Geography
- Location: Bunbury, City of Bunbury, Western Australia, Australia
- Coordinates: 33°22′06″S 115°38′53″E﻿ / ﻿33.368256°S 115.648144°E

Organisation
- Type: General
- Religious affiliation: Catholic Church

Services
- Beds: 145

History
- Opened: 1927; 99 years ago

Links
- Website: www.sjog.org.au/our-locations/st-john-of-god-bunbury-hospital
- Lists: Hospitals in Australia

= St John of God Bunbury Hospital =

Hospital in Bunbury, Western Australia

St John of God Bunbury Hospital is a 145-bed private hospital providing health care to the south west of Western Australia.

The hospital was established in 1927 in Bunbury as a branch of St John of God Hospital in Perth, and in 1940 was established as an independent hospital in a new building. The hospital relocated to the South West Health Campus in 1999. It is now collocated with the public Bunbury Regional Hospital.

St John of God Bunbury Hospital is a division of St John of God Health Care, a Catholic not-for-profit health care group.

==Facilities==
Facilities include 145 inpatient beds, five operating suites, a cardiac interventional laboratory, a birthing suite and maternity ward, acute medical/surgical wards, a high dependency unit, a day procedure unit, palliative care wing and hydrotherapy pool.

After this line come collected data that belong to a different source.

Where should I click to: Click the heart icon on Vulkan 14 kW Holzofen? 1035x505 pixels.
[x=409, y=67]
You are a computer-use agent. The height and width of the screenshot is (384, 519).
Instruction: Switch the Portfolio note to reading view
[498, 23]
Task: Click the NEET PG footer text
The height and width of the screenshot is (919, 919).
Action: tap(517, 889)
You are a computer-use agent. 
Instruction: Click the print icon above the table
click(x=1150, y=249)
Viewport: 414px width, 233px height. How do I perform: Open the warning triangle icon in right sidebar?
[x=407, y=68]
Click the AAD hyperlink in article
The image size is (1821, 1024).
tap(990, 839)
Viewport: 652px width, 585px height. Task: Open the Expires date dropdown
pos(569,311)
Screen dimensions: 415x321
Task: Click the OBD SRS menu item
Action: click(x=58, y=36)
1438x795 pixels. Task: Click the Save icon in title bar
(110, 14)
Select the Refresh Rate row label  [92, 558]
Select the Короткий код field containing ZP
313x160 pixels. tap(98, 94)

In 2011, St John of God Bunbury Hospital began construction on a $35.9 million redevelopment, which includes a Comprehensive Cancer Centre, Coronary Care unit, and an accommodation and transport service for regional cancer patients. The coronary care unit opened in January 2013 and the cancer centre opened in May of the same year. The cancer centre includes cancer consultant suites, on-site breast screening, expanded cancer imaging and therapeutic services, as well as research and teaching facilities.

==Services==
Services offered by St John of God Bunbury Hospital include:
- Cardiac services
- Interventional cardiology
- Cancer treatment
- Renal dialysis
- Elective surgery
- General medicine
- Palliative care
- Maternity, obstetrics and gynaecology
- Allied health
- Drug and alcohol services

The hospital operates outreach services for vulnerable populations. Based in Bunbury, the South West Community Alcohol and Drug Service Team aims to reduce the harm associated with the use of alcohol and other drugs in the South West region of Western Australia. The hospital's Horizon House program provides safe, stable accommodation and supports vulnerable young people aged 16-22 years who are currently experiencing, or are at serious risk, of homelessness. The program helps young people access education, training and employment opportunities and make the transition to independent living.